The Old Photo Album
- Mehriban Efendi
- Mar 6, 2023
- 4 min read

My taxi driver today had bright blue eyes, the kind that startle you. He drove me all the way to the studio when I realized I did not take my keys with me, so he drove me back and waited until I went up and fetched the keys. When I came back he was wiping his white Hyundai and smoking a cigarette. I could tell he loves his car, so I was extra careful to close the door very gently. I’ve made the mistake of shutting the door too hard once and had to experience the wrath of a man whose car did not get the royal treatment that she deserved. He went as far as yelling at me. I was terrified and made sure to be extra gentle since then.
What a peculiar feeling to be a foreigner in a place that was once dear and familiar. What a victory of time to show you that nature will take its toll and you’ll end up getting used to other streets, highways, zipcodes and time zones. Only bits and pieces will be spared, like the tiny feeling somewhere around my throat when I pass by the high school I attended, or the tingle in my stomach when I see the rain drizzle on the windshield of a car taking me somewhere as evening falls and the city lights up in a festive way.
In the past two decades, anytime I spoke with freshly arrived immigrants from Azerbaijan, they often spoke of Baku as an enclosed place, a place without escape, a place that constrains you, encircles you into a reality, thus canceling the possibility of any other life. I did not understand them back then and I am nowhere close to grasping that unspoken sentiment now, but I begin to see things as one sees silhouettes when the sun begins to rise. After living in America’s largest cities, I realize how small Baku really is, like a social experiment.
Yesterday I was walking home and getting myself ready to cross another street without a panic attack when I heard my name several times. It came right from the heart of a bottleneck traffic adjacent to the Seaside Boulevard. What was the point of calling my name if you were driving away anyways? And who was this? It turned out to be Ilyas. Last time I had a meaningful conversation with Ilyas was in 11th grade. I asked him why was he so fascinated with dinosaurs. He said he didn’t know. Ilyas jumped out of the passenger seat of his Tesla (they had them here too?) and ran towards me. He then walked me home and tried to catch me up on his life, so I ended up with random and bizarre fragments. He often traveled to Dubai. He wanted to get into film business, but was currently working on a tree recycling project that he initiated even though he did not believe in climate change or eco activism. He suggested we visit Iran together. At this very point we reached my building and he gave me a big hug. I left thinking that there is simply no mental way of reconciling who we were in high school and he we ended up being in adult life. In my mind, I was expecting to see him still obsessing over dinosaurs.

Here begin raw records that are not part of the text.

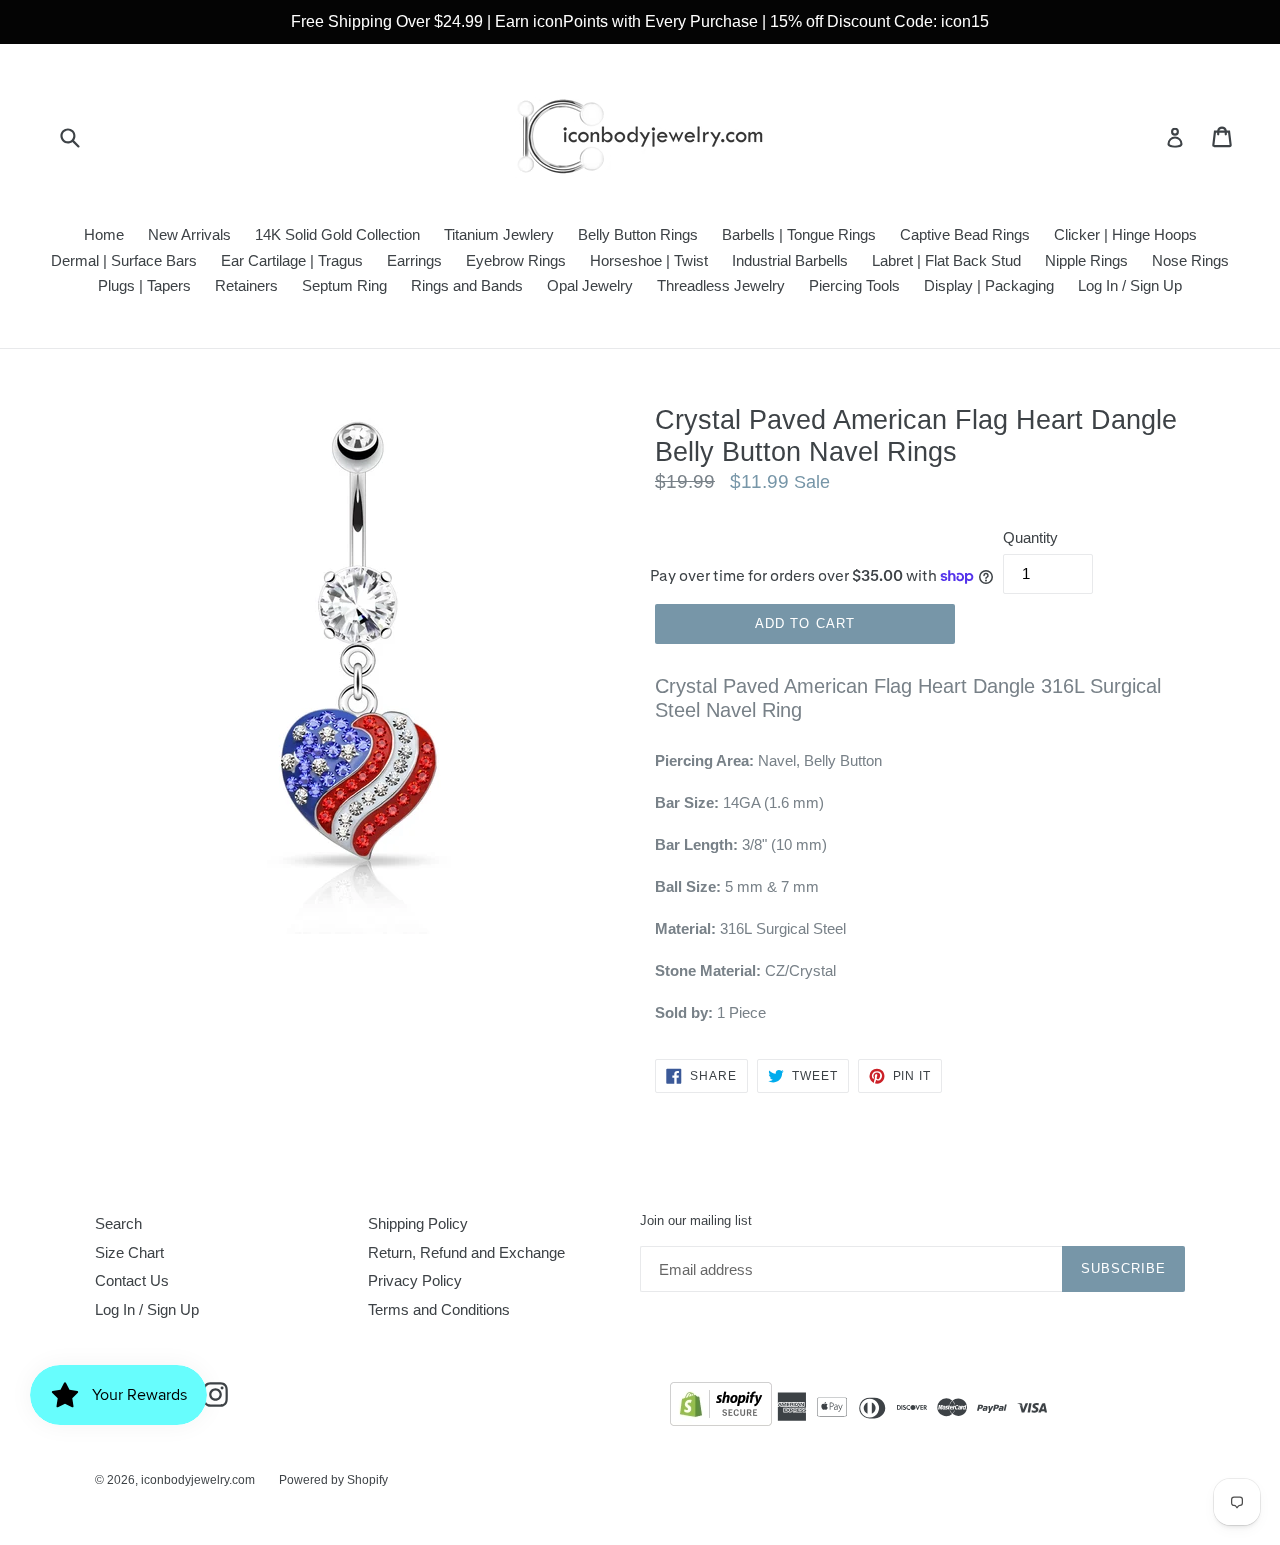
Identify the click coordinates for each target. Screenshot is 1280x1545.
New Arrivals (189, 234)
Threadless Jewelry (721, 285)
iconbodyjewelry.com (198, 1480)
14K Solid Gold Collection (337, 234)
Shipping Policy (418, 1223)
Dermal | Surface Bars (124, 260)
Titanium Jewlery (499, 234)
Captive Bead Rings (965, 234)
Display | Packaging (989, 285)
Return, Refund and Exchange (466, 1252)
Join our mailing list (696, 1220)
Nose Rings (1190, 260)
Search (118, 1223)
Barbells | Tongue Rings (799, 234)
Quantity (1030, 537)
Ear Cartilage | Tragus (292, 260)
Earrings (414, 260)
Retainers (246, 285)
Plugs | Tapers (144, 285)
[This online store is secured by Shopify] (721, 1407)
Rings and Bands (467, 285)
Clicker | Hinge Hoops (1125, 234)
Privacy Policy (415, 1280)
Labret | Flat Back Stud (946, 260)
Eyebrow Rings (516, 260)
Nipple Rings (1086, 260)
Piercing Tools (854, 285)
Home (104, 234)
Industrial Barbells (790, 260)
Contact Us (132, 1280)
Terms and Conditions (439, 1309)
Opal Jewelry (590, 285)
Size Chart (129, 1252)
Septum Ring (344, 285)
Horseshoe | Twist (649, 260)
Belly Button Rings (638, 234)
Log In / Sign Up (1130, 285)
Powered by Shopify (333, 1480)
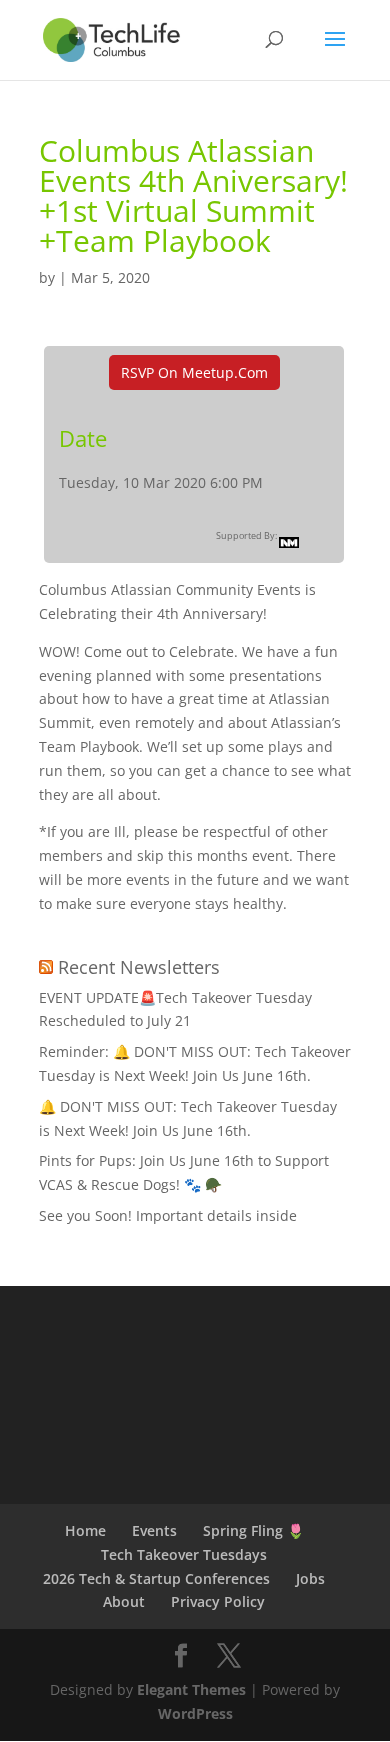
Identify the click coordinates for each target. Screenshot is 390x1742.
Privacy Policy (218, 1601)
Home (85, 1530)
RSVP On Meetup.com (194, 372)
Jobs (310, 1578)
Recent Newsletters (139, 967)
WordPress (195, 1713)
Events (154, 1530)
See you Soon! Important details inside (168, 1215)
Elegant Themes (191, 1689)
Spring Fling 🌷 (253, 1530)
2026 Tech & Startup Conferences (156, 1578)
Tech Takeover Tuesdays (184, 1554)
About (124, 1601)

That evening I thought of the fact that this city felt like a tribute to your life. Here was the hospital where you were delivered into this busy world and then driven to your parents apartment where two sets of grandmas, aunts, neighbors and others that considered themselves family swaddled you, fed you, rocked you and took silly pictures of you. And so it went – daycares, clinics that you visited because your address was “zoned” to them, all the schools that you’ve ever visited always stood there, unchanged, unmoved. You always crossed the parks where you once walked hand in hand with the person you thought was “the one. The city was marked with these experiences. Here was the Seaside park where you sat across the water and cried when someone broke your heart. Here was the tree that you’ve passed by since you were a child.

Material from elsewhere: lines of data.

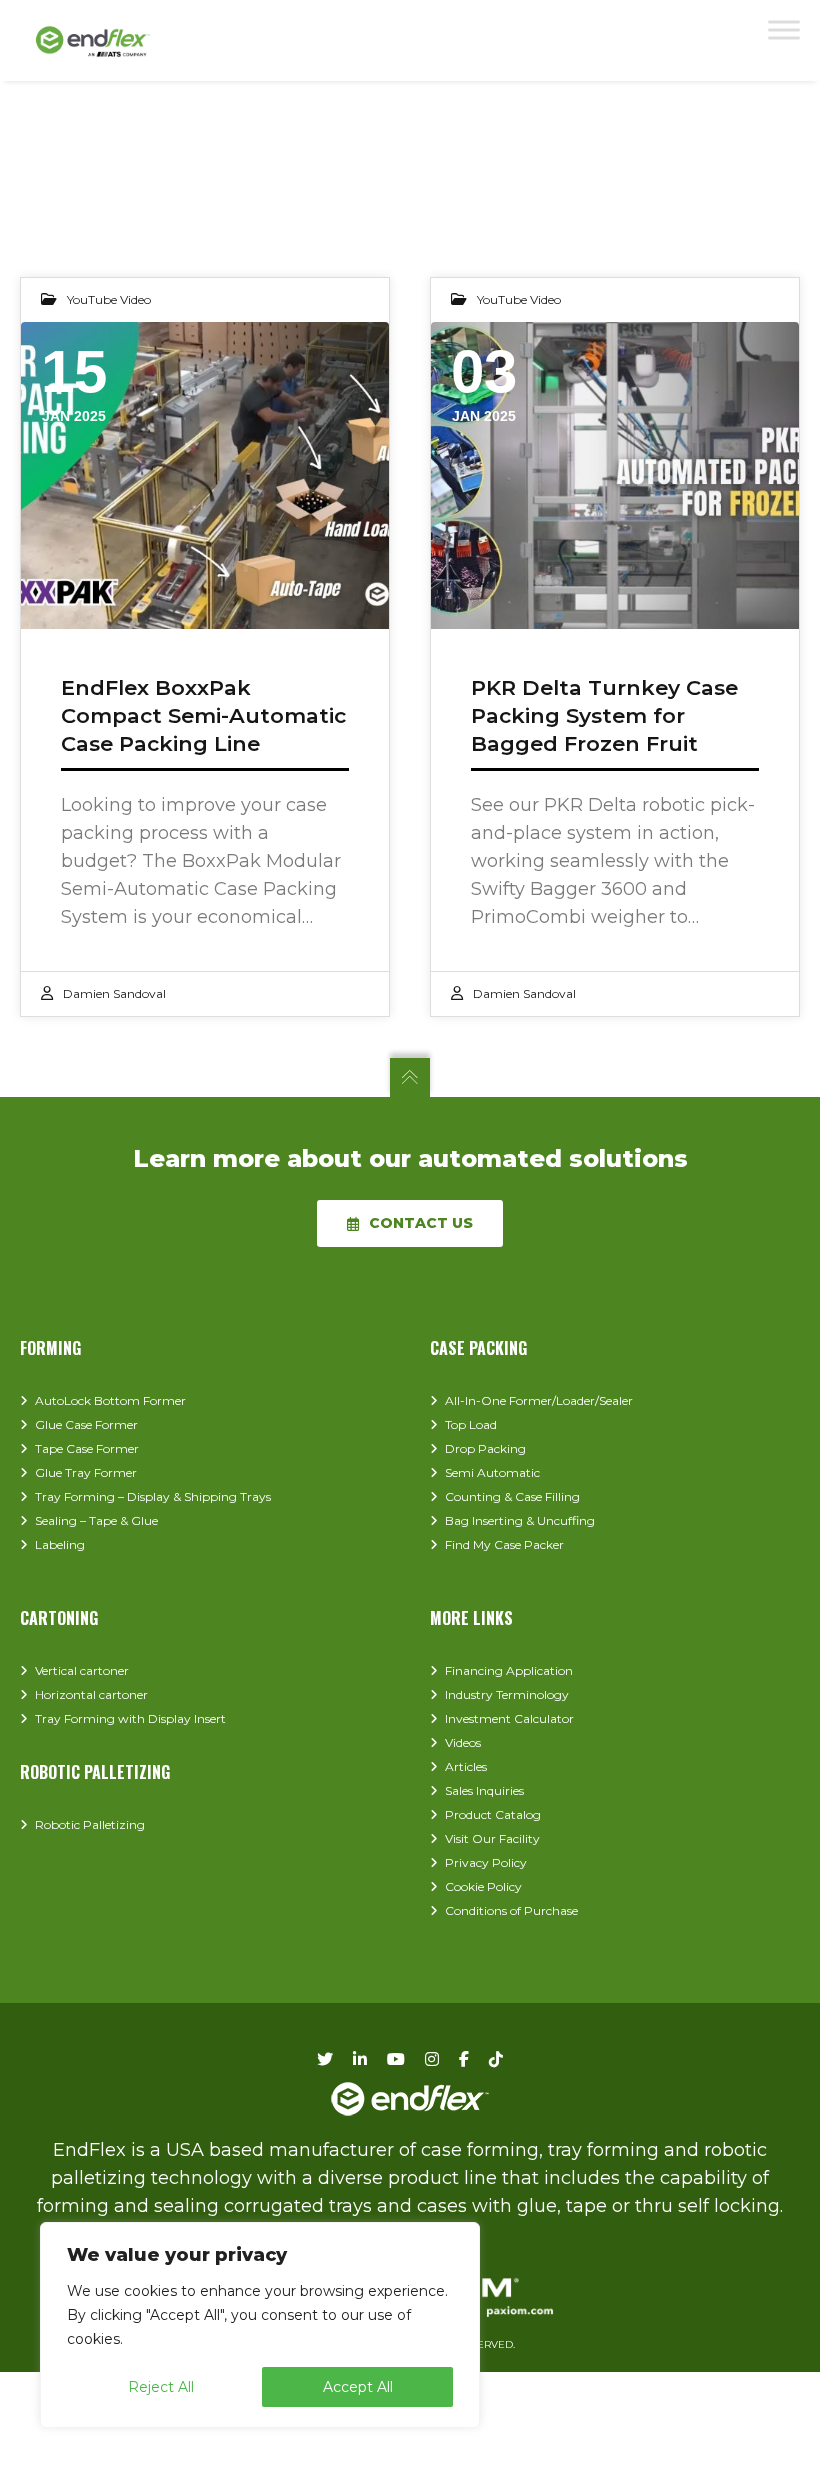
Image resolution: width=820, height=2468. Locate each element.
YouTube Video (109, 299)
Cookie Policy (483, 1886)
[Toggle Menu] (784, 29)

Seasons changed, schools, friends, weddings, divorces.. the hair on your head might have gone gray, but the tree bloomed ever the same, every spring. It occurred to me that your attitude towards this microcosm could go either way depending on what has happened in your life. Baku was an album of polaroid pictures. Life provided the content and you snapped the pictures. We tend to think of photo albums as a place that has nothing but smiles and happy moments, but this album did not spare you the sight of tears, failures or disappointments. They stood like monuments to famous writers, poets and composers of the city’s renaissance and you were forced to shake hands with them at every encounter. The memories of days gone by. No life was flowers and butterflies all the time. We all had periods of pain and loss, but in other countries you could get on a train or airplane and bid them good-bye. In other countries, but not here. Here, you learned how to co-exist with your memories under the same, cloudy sky. You learned how to live with it, unless… unless you didn’t.